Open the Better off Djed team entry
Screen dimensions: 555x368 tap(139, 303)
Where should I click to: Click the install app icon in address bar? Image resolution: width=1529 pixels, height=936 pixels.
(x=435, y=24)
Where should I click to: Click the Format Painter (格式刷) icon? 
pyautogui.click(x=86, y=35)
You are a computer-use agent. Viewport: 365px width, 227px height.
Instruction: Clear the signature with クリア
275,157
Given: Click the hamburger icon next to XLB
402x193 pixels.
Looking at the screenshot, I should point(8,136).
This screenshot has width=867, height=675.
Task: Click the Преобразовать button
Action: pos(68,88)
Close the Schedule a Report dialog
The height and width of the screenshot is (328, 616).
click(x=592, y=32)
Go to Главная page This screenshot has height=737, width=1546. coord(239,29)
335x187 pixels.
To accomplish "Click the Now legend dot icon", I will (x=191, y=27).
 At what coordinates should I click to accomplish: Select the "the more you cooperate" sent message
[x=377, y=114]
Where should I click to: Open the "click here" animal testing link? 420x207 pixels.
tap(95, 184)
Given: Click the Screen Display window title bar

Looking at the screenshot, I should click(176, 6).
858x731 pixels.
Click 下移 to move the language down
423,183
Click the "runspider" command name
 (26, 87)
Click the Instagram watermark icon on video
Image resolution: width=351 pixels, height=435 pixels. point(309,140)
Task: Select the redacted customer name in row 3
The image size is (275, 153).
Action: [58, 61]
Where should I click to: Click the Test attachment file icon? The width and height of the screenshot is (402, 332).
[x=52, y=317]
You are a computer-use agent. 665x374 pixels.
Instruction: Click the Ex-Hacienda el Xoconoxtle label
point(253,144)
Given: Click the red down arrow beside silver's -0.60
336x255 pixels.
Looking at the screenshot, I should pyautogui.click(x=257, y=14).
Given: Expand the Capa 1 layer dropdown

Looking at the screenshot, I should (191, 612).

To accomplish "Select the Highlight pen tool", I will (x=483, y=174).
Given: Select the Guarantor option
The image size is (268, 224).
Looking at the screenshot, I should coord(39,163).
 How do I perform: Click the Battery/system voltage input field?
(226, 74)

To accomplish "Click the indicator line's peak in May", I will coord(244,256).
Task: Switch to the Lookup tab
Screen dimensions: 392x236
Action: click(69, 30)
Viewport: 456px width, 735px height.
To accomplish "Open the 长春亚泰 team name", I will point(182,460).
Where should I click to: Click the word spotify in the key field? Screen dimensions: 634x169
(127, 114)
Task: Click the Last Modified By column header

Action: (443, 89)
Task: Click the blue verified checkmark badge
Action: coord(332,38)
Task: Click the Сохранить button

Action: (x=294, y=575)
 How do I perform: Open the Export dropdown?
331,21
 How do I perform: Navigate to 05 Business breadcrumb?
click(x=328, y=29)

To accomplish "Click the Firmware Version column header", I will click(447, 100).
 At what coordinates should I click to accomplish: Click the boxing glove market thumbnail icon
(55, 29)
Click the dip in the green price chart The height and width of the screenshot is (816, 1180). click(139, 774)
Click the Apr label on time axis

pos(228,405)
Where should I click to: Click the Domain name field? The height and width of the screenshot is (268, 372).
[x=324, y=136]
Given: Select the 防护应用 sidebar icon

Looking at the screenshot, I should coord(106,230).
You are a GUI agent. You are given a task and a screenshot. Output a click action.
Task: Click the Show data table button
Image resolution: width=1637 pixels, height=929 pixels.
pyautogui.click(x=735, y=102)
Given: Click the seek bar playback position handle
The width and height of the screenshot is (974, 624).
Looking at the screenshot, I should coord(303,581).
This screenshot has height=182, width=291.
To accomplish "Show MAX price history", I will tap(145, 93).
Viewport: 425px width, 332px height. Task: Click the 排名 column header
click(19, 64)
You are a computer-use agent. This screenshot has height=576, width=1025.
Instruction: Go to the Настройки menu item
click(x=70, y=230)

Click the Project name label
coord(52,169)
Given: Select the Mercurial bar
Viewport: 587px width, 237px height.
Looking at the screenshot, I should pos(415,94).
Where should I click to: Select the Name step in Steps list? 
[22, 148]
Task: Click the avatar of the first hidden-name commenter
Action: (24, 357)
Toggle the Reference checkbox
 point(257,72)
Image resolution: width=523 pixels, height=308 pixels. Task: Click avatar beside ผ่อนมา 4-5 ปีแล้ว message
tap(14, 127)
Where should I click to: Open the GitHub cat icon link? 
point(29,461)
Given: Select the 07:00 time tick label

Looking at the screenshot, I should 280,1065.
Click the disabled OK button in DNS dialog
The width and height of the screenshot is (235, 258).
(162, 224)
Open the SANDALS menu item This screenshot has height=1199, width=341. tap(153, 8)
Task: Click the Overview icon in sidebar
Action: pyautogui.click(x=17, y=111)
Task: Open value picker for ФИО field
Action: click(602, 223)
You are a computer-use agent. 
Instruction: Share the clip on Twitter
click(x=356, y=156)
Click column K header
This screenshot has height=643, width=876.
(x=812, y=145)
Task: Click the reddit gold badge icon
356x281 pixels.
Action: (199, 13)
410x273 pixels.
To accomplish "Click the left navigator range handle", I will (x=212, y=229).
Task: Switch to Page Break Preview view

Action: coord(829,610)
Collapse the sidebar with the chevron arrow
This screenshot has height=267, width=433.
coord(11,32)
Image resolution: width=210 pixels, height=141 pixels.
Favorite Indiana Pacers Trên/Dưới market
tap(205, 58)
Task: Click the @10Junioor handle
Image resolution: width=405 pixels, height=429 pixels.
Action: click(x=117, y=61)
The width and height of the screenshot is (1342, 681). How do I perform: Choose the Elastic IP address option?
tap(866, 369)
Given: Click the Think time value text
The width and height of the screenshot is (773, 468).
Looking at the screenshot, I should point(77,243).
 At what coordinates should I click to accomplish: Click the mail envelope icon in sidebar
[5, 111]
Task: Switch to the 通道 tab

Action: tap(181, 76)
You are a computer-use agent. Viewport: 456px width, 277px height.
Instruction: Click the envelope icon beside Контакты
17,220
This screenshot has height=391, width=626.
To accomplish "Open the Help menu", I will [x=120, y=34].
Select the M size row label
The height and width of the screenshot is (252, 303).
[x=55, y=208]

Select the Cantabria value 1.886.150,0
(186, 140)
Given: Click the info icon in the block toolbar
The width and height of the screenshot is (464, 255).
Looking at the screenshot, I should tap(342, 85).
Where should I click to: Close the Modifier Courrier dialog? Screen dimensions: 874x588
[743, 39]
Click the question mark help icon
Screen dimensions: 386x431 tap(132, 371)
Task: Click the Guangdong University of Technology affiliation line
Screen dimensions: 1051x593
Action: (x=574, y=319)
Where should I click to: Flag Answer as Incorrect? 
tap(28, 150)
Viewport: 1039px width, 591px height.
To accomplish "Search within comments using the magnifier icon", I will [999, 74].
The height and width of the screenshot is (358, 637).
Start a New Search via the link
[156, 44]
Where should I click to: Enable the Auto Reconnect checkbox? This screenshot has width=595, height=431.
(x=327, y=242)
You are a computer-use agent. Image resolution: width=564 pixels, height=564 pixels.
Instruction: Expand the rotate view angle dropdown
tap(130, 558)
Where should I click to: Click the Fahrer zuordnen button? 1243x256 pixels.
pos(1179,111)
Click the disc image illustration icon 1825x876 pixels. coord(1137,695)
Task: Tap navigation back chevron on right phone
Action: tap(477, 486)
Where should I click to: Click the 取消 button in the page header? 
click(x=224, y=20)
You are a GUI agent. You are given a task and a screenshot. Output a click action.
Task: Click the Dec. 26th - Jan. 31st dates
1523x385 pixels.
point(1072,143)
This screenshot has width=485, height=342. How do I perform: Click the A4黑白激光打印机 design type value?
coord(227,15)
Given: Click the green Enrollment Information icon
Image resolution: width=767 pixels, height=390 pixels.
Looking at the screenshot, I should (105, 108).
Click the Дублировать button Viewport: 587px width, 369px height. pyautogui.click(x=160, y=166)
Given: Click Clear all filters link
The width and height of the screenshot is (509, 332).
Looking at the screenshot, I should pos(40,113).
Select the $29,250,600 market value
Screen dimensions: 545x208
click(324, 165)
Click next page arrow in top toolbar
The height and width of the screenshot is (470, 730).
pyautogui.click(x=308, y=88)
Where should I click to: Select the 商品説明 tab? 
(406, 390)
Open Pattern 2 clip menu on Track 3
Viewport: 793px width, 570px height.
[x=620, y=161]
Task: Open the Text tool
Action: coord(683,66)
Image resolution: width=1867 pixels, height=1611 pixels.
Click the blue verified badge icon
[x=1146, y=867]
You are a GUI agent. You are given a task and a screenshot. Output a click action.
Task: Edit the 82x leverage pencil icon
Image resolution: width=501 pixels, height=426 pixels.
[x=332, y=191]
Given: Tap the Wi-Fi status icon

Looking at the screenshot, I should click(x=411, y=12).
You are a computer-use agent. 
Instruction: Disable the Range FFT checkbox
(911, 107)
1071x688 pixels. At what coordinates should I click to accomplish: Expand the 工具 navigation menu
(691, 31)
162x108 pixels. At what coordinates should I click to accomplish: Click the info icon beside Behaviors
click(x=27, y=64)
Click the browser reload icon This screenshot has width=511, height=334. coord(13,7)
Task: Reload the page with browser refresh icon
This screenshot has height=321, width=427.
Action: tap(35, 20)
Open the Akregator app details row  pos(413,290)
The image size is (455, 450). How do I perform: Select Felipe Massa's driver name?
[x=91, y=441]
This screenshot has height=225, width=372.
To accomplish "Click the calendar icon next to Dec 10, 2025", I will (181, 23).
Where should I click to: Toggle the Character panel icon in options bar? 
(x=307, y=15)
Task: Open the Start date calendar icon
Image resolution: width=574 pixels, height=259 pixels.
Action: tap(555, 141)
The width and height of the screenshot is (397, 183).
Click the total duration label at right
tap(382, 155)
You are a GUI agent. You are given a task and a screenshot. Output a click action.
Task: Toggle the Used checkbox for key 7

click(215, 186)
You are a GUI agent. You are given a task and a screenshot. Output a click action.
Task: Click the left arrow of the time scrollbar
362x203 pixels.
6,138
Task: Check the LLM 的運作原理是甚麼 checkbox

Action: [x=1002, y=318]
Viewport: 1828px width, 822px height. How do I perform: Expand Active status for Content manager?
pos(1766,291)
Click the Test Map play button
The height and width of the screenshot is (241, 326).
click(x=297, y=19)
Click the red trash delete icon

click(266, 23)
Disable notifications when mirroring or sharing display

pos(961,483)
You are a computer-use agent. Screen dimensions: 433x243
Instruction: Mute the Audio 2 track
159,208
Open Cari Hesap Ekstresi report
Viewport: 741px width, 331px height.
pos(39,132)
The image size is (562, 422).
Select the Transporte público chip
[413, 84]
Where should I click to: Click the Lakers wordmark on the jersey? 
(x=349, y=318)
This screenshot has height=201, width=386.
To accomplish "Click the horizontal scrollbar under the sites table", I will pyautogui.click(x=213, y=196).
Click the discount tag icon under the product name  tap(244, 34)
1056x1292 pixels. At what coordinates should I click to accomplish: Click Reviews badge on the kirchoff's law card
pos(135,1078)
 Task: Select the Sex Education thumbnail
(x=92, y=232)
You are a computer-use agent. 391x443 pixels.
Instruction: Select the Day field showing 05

^^^^^^^^^^^^^^^^

__Task details__
Return a copy of each line in the entries that carries the string "browser".

__Solution below__
Click the browser reload icon This screenshot has width=511, height=334. coord(13,7)
Task: Reload the page with browser refresh icon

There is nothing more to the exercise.